The remarkable 14-minute back-and-forth with reporters showed — again — how the president himself often alters White House policy. Because a senior administration official was expected to lay down some hard-line markers for ongoing immigration talks, Trump’s impromptu mini-press conference showed how he sometimes appears at odds with the policy direction in which his staff wants to go.

But, as his challenge to Kelly showed, he is the boss.

As Trump went on about his immigration views and a range of other matters, including the special counsel investigation into Russia and his 2016 presidential campaign, Kelly looked on quietly, looking down at his desk a few times for extended periods with his arms crossed. Press aides glanced in his direction, but he did not try to stop Trump from interacting with reporters.

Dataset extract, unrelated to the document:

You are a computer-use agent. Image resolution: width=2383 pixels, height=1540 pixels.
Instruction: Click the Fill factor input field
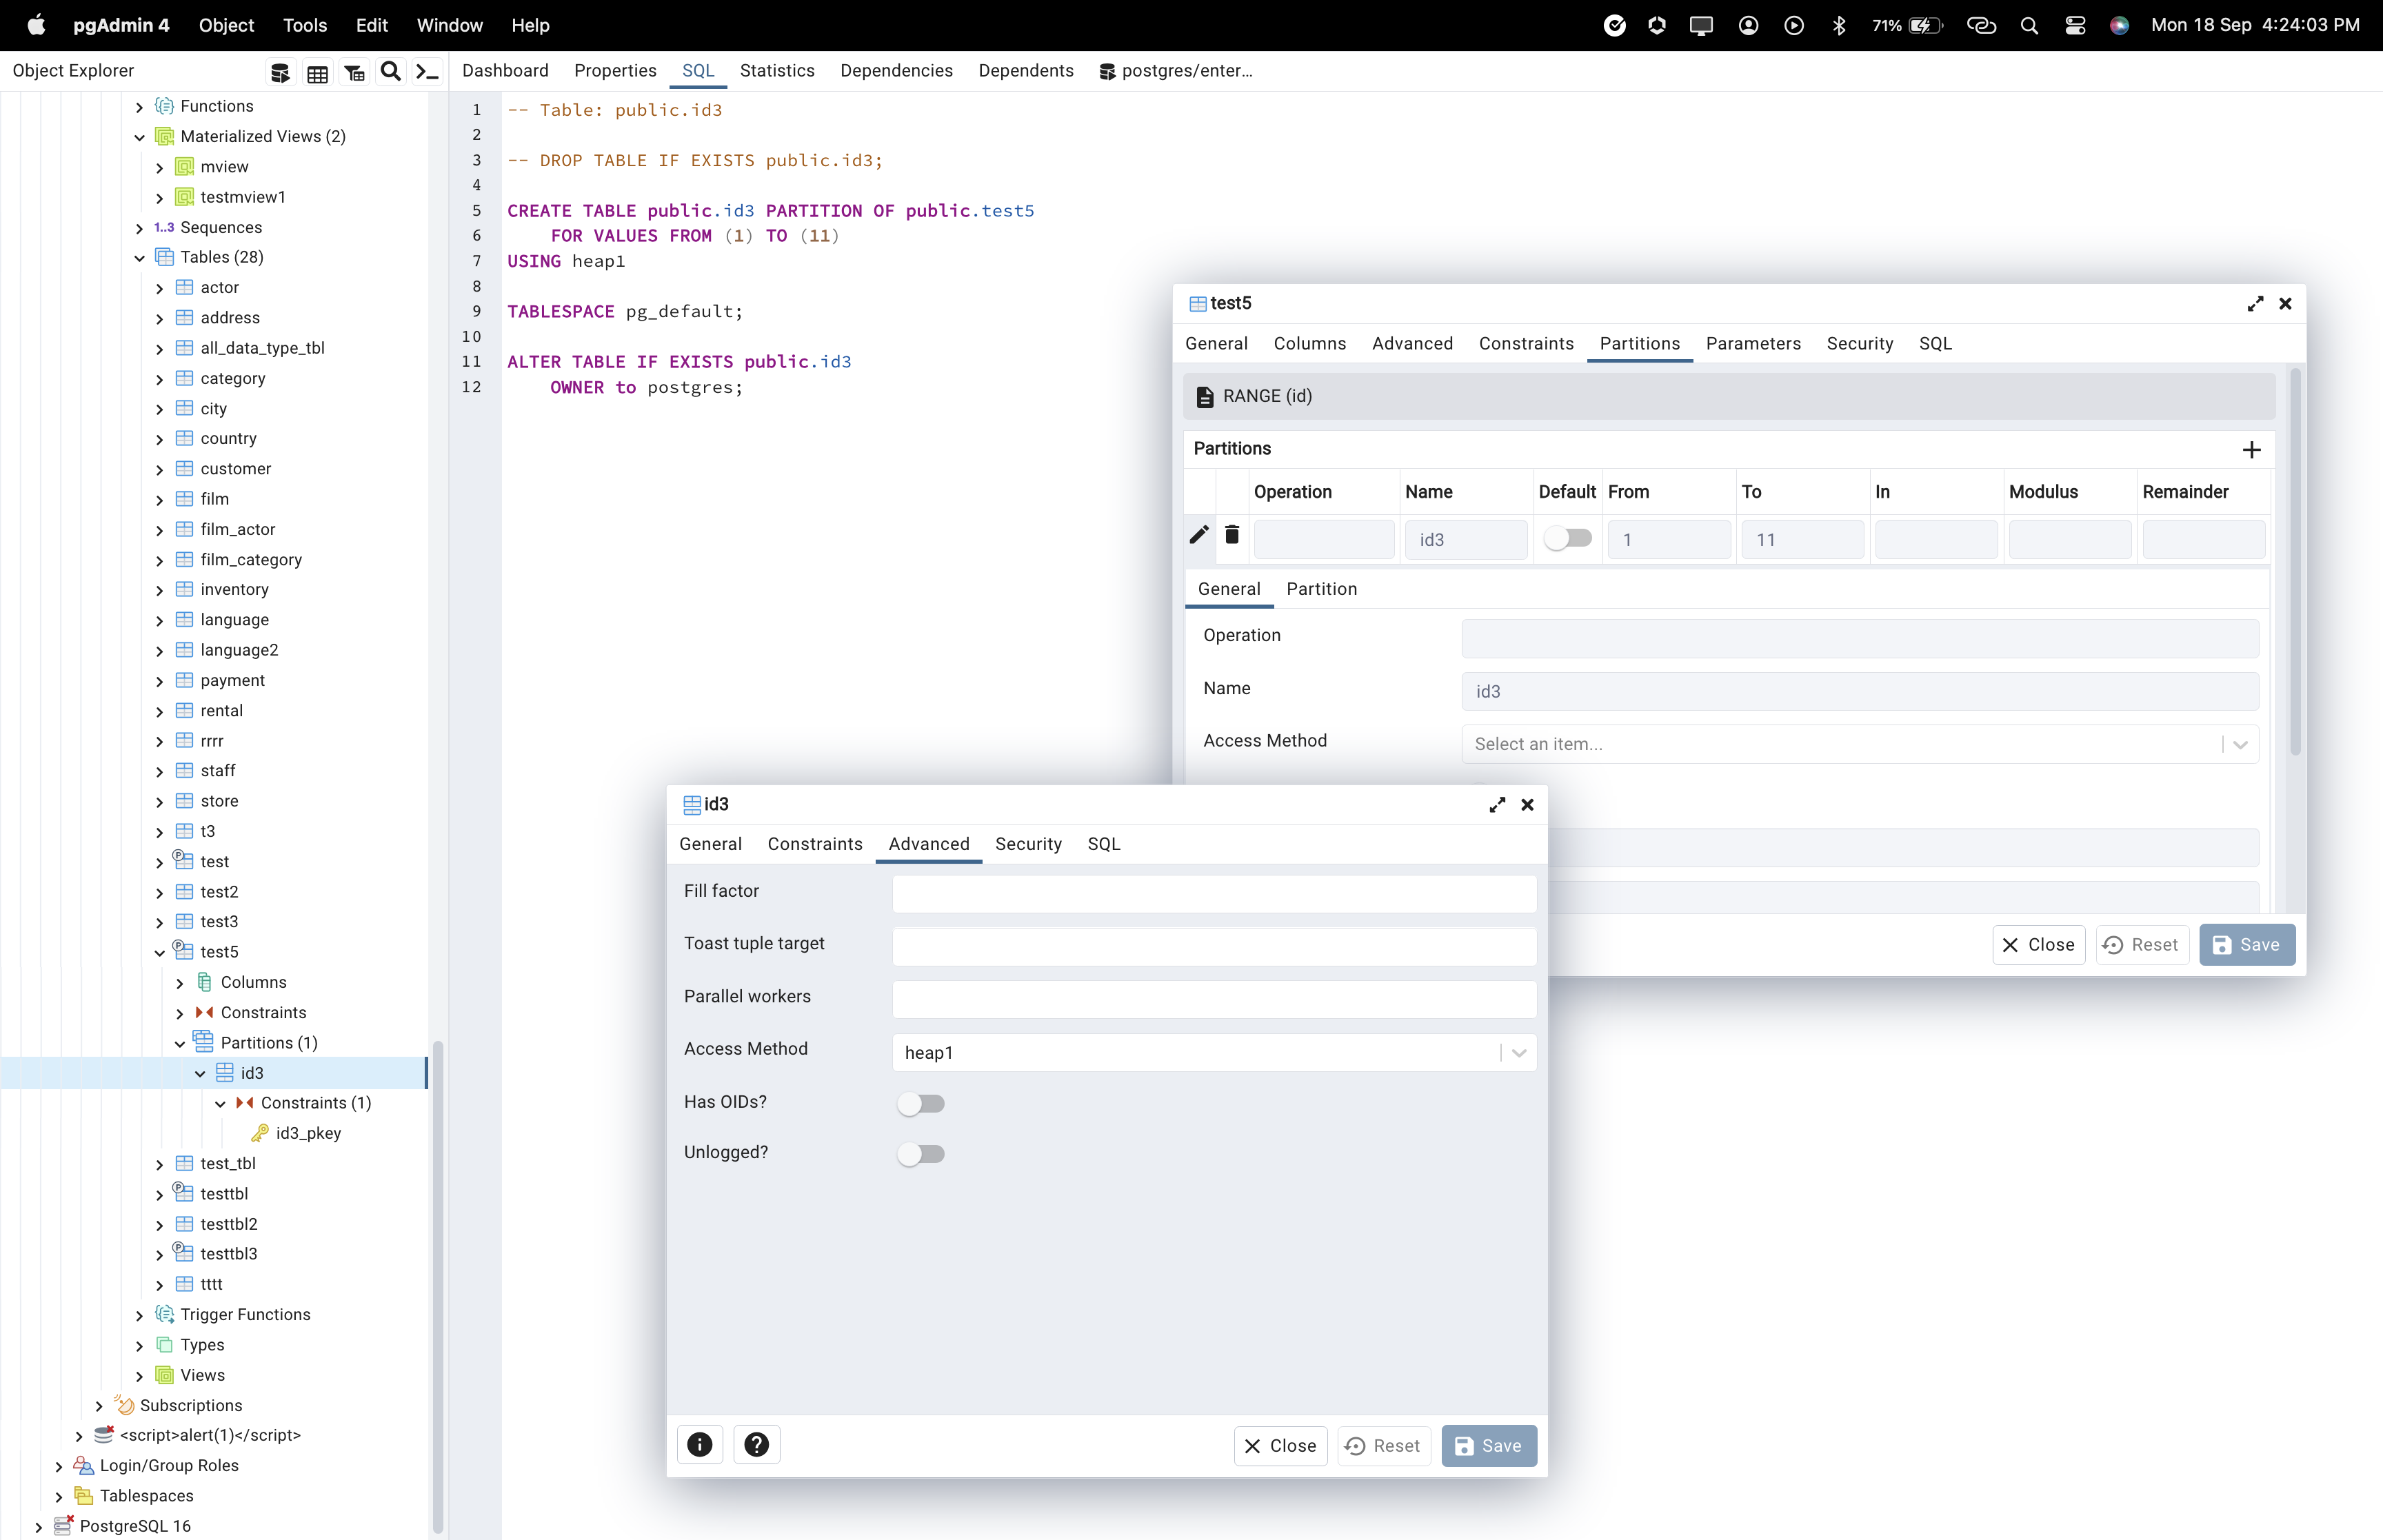pyautogui.click(x=1213, y=894)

The president’s endorsement of eventual citizenship for Dreamers, undocumented immigrants who were brought to the country as children, marks yet another shift in his seemingly fluid immigration views. On Tuesday, White House press secretary Sarah Huckabee Sanders told reporters Trump would sign a hard-line House immigration bill that would only grant Dreamers renewable legal status designations — but no shot at full citizenship.

“We’re going to morph into it,” Trump said, signaling he favors a 10- to 12-year path to citizenship. But, as often happens at the Trump White House, a senior administration official later indicated that legal status would happen “immediately, if they behave themselves.”

Proponents of Dreamer citizenship jumped at the chance to use the president’s words in their favor.

“President Trump’s support for a pathway to citizenship will help us get strong border security measures as we work to modernize a broken immigration system,” tweeted South Carolina Republican Lindsey Graham, a key senator involved in ongoing DACA negotiations. “With this strong statement I have never felt better about our chances of finding a solution on immigration.”

Trump also revealed he may be willing to give Congress more time to pass legislation that would protect DACA recipients if lawmakers fail to do so by his March 5 deadline for unwinding the program.

“I certainly have the right to that, if I want,” he said.

Trump also expressed confidence that he and lawmakers can strike a deal, and offered a message to the roughly 700,000 people now enrolled in DACA: “Tell them not to worry.”